I have to get rid of my dad’s books. I don’t know if any of them are problematic. I believe I threw some out when we moved. He had a copy of Gay Talese’s Thy Neighbor’s Wife, which is about Talese’s decision to use a writing project as an excuse to participate in orgies. Whatever he has, it must go. His memory won’t permit him to remember what he has read from one day to the next, and I don’t share his taste in books. The boxes are in the way, and I want them out.

Last year or the year before, I threw out a couple of figurines he owned. One was a little naked fat woman, sleeping on a pile of grapes with her genitals showing. Another was an Inuit carving he bought when he took me to Alaska in 1972. Supposedly, these carvings have supernatural meaning.

I threw out our humidors. That hurt a little, because they were expensive, but what’s a Christian supposed to do with a humidor?

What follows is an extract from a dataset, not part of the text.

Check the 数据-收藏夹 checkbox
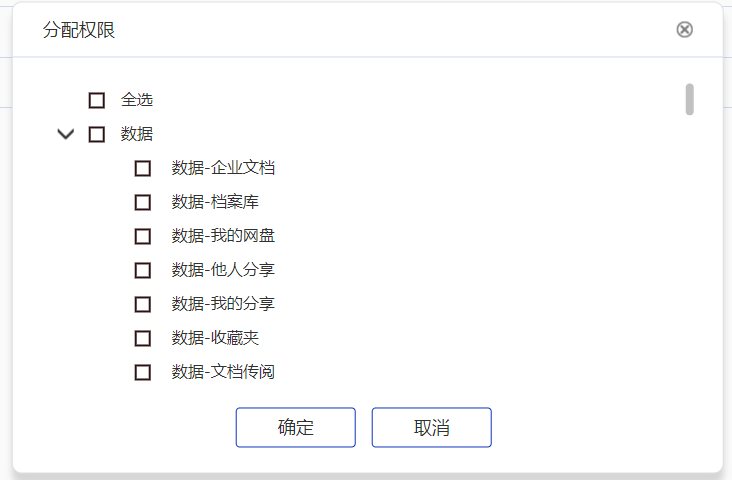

I do not lead a sin-free life, but I would like to. Maybe if I keep working to remove the devil’s anchors, I can do better.

7 Responses to “Seeds of Misery”

  1. baldilocks Says:

    I watched a documentary about Azusa Street yesterday, too. Could be that we have the same YouTube tastes.

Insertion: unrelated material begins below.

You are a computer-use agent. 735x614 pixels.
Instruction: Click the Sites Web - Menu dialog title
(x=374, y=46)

    But I don’t think that’s the reason. God is telling us something.

  2. Steve H. Says:

    I really, truly do not want to be here after the rapture.

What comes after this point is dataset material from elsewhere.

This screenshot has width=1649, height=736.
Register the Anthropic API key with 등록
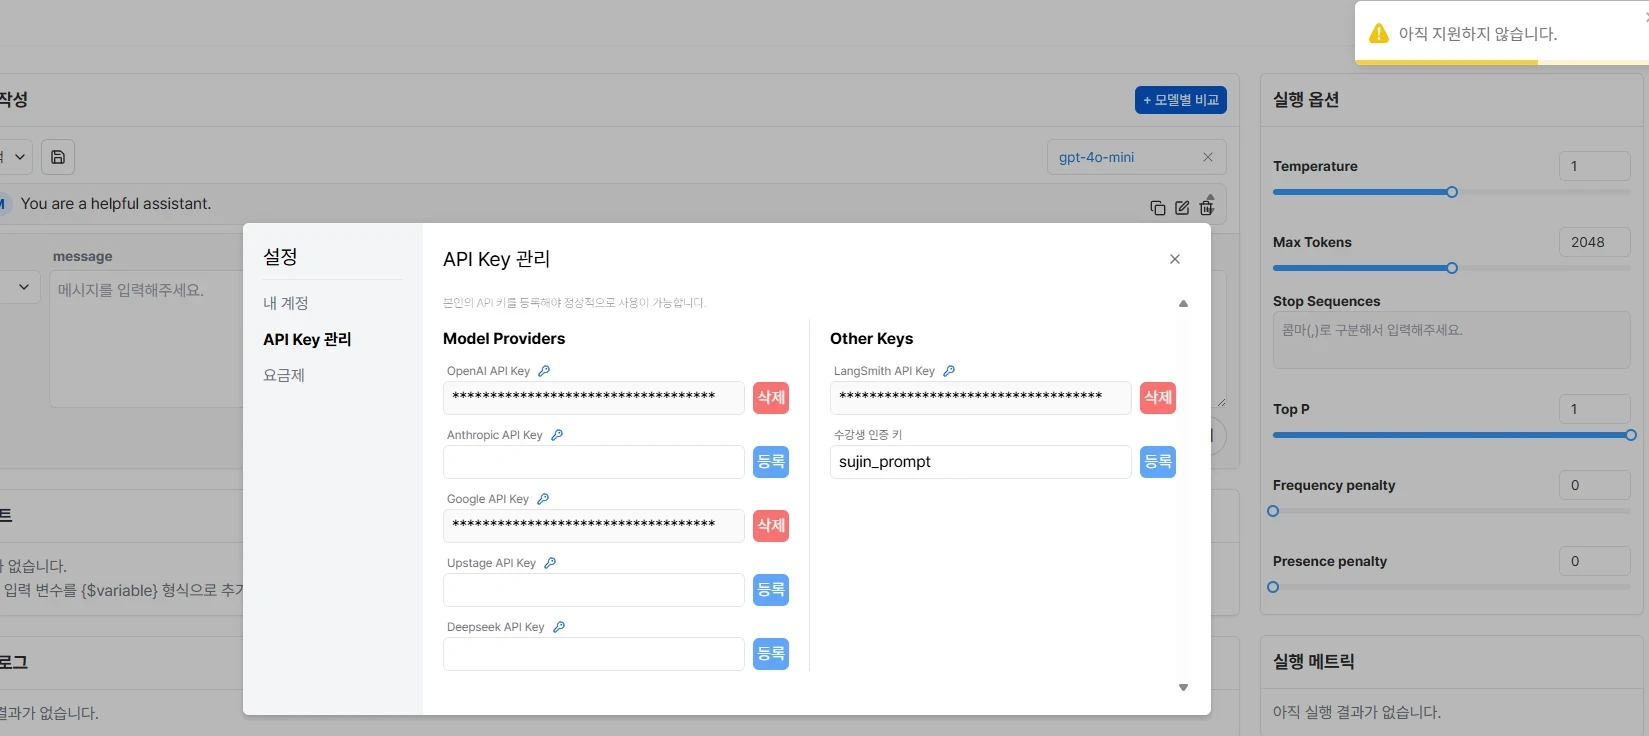pos(770,462)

    I’m not thrilled about being here right now.

  3. baldilocks Says:

    Agreed. That was part of my prayers this morning — for myself, family and friends.

  4. John Green Says:

    I would strongly recommend Andrew Wommack’s teaching “Spirit Soul and Body” on the role of the Holy Spirit’s work in our lives. Go to awmi.net and click on reading then teachings teachings tab. There you can read a synopsis or a video.

  5. lateniteguy Says:

    You have some interesting points. I was talking to a Mexican friend about how the day of the dead skulls and so forth seemed like a relic of a different time and not at all to be concerned about, and we both compared it to Communism vs. Islam when we were kids (we are both about 50). In the 1970s, despite Carter having horribly flubbed the Iranian stuff and the Saudi stuff and the Turkey stuff (I know — and, and, and, and …), Islam still seemed like a spent force. Communism, on the other hand, seemed like a very serious issue, on the march and very strong. Well, yes, it didn’t turn out that way, and I think from time to time about how and why we did not see a lot of that coming. An evangelical friend said to us at dinner a few days later that we needed to see Satan as an evil Walter Peyton — when Communism didn’t get the hit then he rolled off and tried Islam — and that we needed to credit him with much more imagination. Interesting point. Anyway, the point was that my Mexican friend and I didn’t see the skulls as representing anything other than the primitive past. That was, of course, 40+ years ago, before the Narcos decided to be a vessel for the evil of the past to come into the present.

    So, should have you have given the Inuit carving to a museum or something … I know that my answer would have been different 40 years ago. I understand where you are coming from now.

  6. Steve H. Says:

    Don’t feel bad about the carving. Anchorage had tourist shops full of them. I think my dad paid $60 for it, and that probably worked out to $30 per hour.

    The artist’s name is Luke, pronounced “Loo Key.” He’s still out there. I actually looked him up.

  7. Steve B Says:

    I firmly believe we have a role to play in sanctification. The bible speaks of “taking every thought captive,” and a good deal of the old and new testaments are exhortations to avoid, refrain, abstain, and turn away from certain things or behaviors. I believe we are forgiven, and Peter say the vision of how we are no longer under the law, and all things God has created are okay eat, but just because we CAN doesn’t mean we SHOULD. I think a lot of what the Bible teaches us is more like, “don’t run with scissors, don’t play with matches.” Also, lots of imagery about the race we run, going from the mountain into the valley. To me sanctification is a process, and probably a life-long one.